I used a squash ball with my momo black pedals fine. It was great in fact. I just set the brakes to lock at the point where the squash ball starts to add resistance.

Now I have a G25 there is the same kinda feel I had with the squash ball and the momo pedals. The resistance increases slightly at the bottom of the pedal travel. Again I set the brakes to lock just as the resistance increases.

I find if you set your brakes so they never lock, even into slow speed turns then that results in you not having enough braking force for high speed braking and your braking distance increases. I find you need to lift off the brake slightly as you take second gear to avoid locking in many cars.
Quote from Niels Heusinkveld :I'd say, either do it properly and get a real force sensitive pedal ...

I hear the CST pedals are awesome, but wouldn't know since I'm not going to spend that much money on gaming gear and don't have the time nor the skill to build my own, but they're supposed to be really great.
Yep, they use the Force(sensor).. Not quite the pedal force I want to use but a big step up from just about all other pedals, including the more expensive ones.
No point in getting really expensive pedals... especially a brake pedal. You could get world records and fast times even on a crappy set of Logitech Wingman pedals... All these progressive springs, sensors, and other gimmicks are really just for feel, and as with any pedal you have to get used to how they feel. In the end, every pedal can brake just as good as another. It's just your foot that has to know what to do.

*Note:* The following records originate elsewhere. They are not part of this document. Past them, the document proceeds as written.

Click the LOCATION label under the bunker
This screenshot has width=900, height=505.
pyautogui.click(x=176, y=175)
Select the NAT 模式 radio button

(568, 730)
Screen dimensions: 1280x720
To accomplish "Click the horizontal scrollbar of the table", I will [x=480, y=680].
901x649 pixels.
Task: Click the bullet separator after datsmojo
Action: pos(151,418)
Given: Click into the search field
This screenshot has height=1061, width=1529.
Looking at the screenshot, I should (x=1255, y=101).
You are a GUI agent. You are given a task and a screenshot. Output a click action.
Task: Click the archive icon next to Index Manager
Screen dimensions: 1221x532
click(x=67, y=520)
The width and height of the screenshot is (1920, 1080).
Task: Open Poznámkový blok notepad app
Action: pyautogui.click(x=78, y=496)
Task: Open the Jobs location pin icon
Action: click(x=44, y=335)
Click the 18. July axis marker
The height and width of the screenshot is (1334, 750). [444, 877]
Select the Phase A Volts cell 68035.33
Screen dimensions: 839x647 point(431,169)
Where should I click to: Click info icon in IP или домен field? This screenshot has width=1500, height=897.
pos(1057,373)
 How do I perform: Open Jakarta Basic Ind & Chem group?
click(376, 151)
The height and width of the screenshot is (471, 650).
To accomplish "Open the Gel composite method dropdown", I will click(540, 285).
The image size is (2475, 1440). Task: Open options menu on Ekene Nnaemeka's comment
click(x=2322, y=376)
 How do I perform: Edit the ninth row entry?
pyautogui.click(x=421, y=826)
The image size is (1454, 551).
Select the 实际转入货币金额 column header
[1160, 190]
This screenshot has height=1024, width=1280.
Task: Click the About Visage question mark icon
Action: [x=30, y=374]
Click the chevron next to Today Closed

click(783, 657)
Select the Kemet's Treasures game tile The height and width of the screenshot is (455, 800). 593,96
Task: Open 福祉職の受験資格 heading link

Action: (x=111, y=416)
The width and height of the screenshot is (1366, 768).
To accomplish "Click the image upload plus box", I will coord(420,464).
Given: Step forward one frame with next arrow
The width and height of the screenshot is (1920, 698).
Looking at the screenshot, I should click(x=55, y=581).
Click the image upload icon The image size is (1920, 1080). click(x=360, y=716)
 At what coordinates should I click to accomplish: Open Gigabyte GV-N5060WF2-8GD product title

True heel/toe is useless in LFS IF you are actually doing the proper maneuvers with your feet (just too slow to compete with). It is just that the majority of players use paddle shifters and everyone's shifting is incredibly fast. I wish there was a penalty for such things, then I'd have a better use for the numerous shifters I have owned. Because the shifting is so fast, and the throttle blip on downshift aid is too quick (doesn't give more throttle earlier), you are better off sticking to paddle shifting and using left foot braking. By doing that you can keep you left foot on the brake at a consistent pressure, while just vigorously pressing the throttle each time you downshift... or give more throttle if you change down a couple gears at once. Works especially well in the RAC and similar cars where braking distance needs to be short and stable.
That's all well and good if all you want to do is try and set world records, but there are many drivers out there much more interested in getting the most accurate driving experience, even if it means going slower.

I'm currently adjusting to proper unassisted manual shifting with my G25 and it is going to take a lot of practice. I'm currently much slower than I was on my DFP using left foot braking, but it's a great challenge and much more realistic.